In order to ensure the College is on the right track from the start, the ACC is focused on learning from past efforts, and is taking cues from companies like Apple and Google that have cornered the market on taking immense amounts of content and deriving very intuitive and easy-to-use user interfaces. “If we’ve learned nothing else, the user interface is very critical,” says Andrew Freeman, MD, FACC, chair of the ACC’s Early Career Section and a member of BPQI. “We need to get things right on the first try or people won’t come back.”
Both Gluckman and Freeman note that one of the biggest challenges associated with creating point-of-care tools, particularly those related to clinical guidelines, is how to distill sometimes hundreds of pages of science into usable algorithms and tools featuring the most pertinent information – and doing it quickly. New tools must keep pace with – and adapt to – changes in knowledge in real time. “Going forward, we need to continue to figure out how to shorten the time from guideline publication to getting tools in the hands of members,” Gluckman says. “How do we provide tools in a medium that people can access immediately and move the needle in a meaningful, productive way? That is the big question we’ve only begun to answer.”
According to Kovacs, the key to doing things right lies in being able to prioritize what is most important and recognizing up front that you can’t do it all. “Asking the right questions about a topic and adopting a laser focus on the most important problems and/or the gaps you are trying to close are some of the biggest lessons learned over the last few years from the College’s work in the development of clinical quality toolkits and mobile tools,” he says. “The College is fortunate to be able to leverage NCDR data to help identify gaps in care. Taking greater advantage of registry data for gap analyses and to track progress towards a goal is a priority in overall tool development moving forward.”
A team-based approach to tool development, as well as testing and validating tools properly across a broad span of users (i.e. nurses, physicians, patients, etc.) with varying degrees of technological savviness are other best practices noted by Kovacs, Gluckman and Freeman. Both the ASCVD Risk Estimator and the Guideline Clinical App went through several rounds of user testing by various members of the cardiovascular care team, as well as other medical specialties, before a formal launch. “The College is the source of knowledge for various types of providers and a lot of people beyond cardiology,” says Gluckman. “We have an ability to enlighten a lot of other groups, but we have to make sure we’re offering what they need in a format that is useful.”
Looking ahead, Freeman says he’s excited that the College has “upped the ante” in this area. “It is my hope that mobile point-of-care tools will be as popular as the wall charts and pocket guidelines of years past,” he says. “The College is listening to what members want and delivering.”
Gluckman agrees, noting that as the College continues to engage in the development of mobile tools, he hopes to see more patient-focused resources incorporated as well. “We are patient-centered, thus we need to readily present information for patients in a user-friendly way.” It also will be important for the College’s tools to be adaptable to even newer technologies as they become available and are more readily used by patients and providers alike, he adds.

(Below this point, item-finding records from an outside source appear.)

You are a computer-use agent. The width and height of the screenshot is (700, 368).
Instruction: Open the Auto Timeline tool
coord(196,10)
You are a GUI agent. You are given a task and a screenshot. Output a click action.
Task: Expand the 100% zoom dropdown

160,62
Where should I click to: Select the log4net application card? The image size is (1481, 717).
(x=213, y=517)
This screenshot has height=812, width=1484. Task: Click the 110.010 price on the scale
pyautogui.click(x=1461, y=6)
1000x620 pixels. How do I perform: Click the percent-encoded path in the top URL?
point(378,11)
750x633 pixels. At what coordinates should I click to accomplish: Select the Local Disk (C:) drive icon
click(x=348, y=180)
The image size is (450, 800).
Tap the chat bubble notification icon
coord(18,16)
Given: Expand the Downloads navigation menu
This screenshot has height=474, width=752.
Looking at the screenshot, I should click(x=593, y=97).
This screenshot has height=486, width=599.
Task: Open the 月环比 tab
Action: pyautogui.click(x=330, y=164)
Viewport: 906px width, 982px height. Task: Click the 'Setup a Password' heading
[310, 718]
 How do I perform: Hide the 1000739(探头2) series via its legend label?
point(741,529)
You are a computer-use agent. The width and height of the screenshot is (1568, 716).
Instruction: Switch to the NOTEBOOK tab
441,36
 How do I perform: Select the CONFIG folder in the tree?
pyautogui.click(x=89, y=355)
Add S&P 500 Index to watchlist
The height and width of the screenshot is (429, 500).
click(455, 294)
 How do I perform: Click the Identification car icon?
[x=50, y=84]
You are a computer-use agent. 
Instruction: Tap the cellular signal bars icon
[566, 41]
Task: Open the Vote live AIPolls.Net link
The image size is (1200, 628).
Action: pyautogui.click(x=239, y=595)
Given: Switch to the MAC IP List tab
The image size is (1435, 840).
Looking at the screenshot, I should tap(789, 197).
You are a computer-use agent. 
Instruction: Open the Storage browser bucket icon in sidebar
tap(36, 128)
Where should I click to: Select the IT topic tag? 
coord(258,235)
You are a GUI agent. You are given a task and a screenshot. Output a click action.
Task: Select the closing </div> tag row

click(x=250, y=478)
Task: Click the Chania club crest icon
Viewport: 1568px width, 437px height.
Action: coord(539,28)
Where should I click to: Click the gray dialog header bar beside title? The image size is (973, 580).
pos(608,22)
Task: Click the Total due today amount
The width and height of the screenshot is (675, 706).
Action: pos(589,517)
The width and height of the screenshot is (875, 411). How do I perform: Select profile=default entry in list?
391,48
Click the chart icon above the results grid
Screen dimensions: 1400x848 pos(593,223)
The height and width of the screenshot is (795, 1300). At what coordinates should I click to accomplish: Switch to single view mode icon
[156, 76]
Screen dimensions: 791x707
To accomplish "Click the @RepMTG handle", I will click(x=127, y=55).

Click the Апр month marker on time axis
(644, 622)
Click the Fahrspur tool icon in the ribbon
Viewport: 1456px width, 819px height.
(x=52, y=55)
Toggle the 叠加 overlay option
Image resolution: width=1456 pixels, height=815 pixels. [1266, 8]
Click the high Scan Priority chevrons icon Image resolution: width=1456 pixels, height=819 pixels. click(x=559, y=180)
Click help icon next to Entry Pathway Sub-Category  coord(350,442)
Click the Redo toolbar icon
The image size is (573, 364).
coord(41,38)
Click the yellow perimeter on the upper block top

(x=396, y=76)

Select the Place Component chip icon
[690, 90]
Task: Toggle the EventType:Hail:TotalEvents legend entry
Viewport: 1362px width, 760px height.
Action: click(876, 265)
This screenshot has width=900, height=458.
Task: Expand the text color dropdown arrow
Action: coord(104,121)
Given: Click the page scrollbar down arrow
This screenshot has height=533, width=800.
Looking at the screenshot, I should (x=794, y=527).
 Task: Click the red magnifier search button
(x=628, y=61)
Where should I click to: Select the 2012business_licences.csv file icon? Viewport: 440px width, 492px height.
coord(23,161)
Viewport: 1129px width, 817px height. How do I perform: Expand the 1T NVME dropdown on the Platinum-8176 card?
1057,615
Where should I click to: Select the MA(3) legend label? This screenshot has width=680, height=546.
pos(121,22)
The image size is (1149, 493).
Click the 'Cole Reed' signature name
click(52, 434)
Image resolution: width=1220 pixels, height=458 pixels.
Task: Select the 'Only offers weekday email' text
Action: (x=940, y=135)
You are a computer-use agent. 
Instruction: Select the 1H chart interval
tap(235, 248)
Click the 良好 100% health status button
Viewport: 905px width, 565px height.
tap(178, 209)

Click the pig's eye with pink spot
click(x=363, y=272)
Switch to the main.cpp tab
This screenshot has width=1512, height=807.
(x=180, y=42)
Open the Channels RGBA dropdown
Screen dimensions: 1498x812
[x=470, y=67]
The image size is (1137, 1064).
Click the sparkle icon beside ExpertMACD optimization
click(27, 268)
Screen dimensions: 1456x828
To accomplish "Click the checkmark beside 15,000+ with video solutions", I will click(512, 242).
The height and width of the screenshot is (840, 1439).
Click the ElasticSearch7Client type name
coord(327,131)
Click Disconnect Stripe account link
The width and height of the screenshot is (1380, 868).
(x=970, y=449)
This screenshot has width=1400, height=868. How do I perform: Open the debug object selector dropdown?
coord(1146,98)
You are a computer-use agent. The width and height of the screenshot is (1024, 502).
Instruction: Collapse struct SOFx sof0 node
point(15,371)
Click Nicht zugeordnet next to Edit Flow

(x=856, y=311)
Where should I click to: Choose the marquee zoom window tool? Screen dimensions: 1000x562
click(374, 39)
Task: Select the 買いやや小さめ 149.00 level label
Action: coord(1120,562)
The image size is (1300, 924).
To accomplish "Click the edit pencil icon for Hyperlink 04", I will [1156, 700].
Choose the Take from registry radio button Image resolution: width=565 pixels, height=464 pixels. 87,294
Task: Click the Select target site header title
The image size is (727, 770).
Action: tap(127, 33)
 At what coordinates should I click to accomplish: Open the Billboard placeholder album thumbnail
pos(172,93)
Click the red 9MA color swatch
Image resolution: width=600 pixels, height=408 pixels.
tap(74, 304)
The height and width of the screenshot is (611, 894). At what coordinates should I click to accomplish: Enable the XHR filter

At the end of the day, Kovacs says he has no doubt that the College will be successful in its efforts to translate the latest evidence-based science into tangible tools that can be used at the point of care. “Never underestimate the power of the ACC membership – they can tackle any problem,” he says. “And never underestimate the power of the ACC staff, they are the most talented and hardworking staff of any professional society in the world.”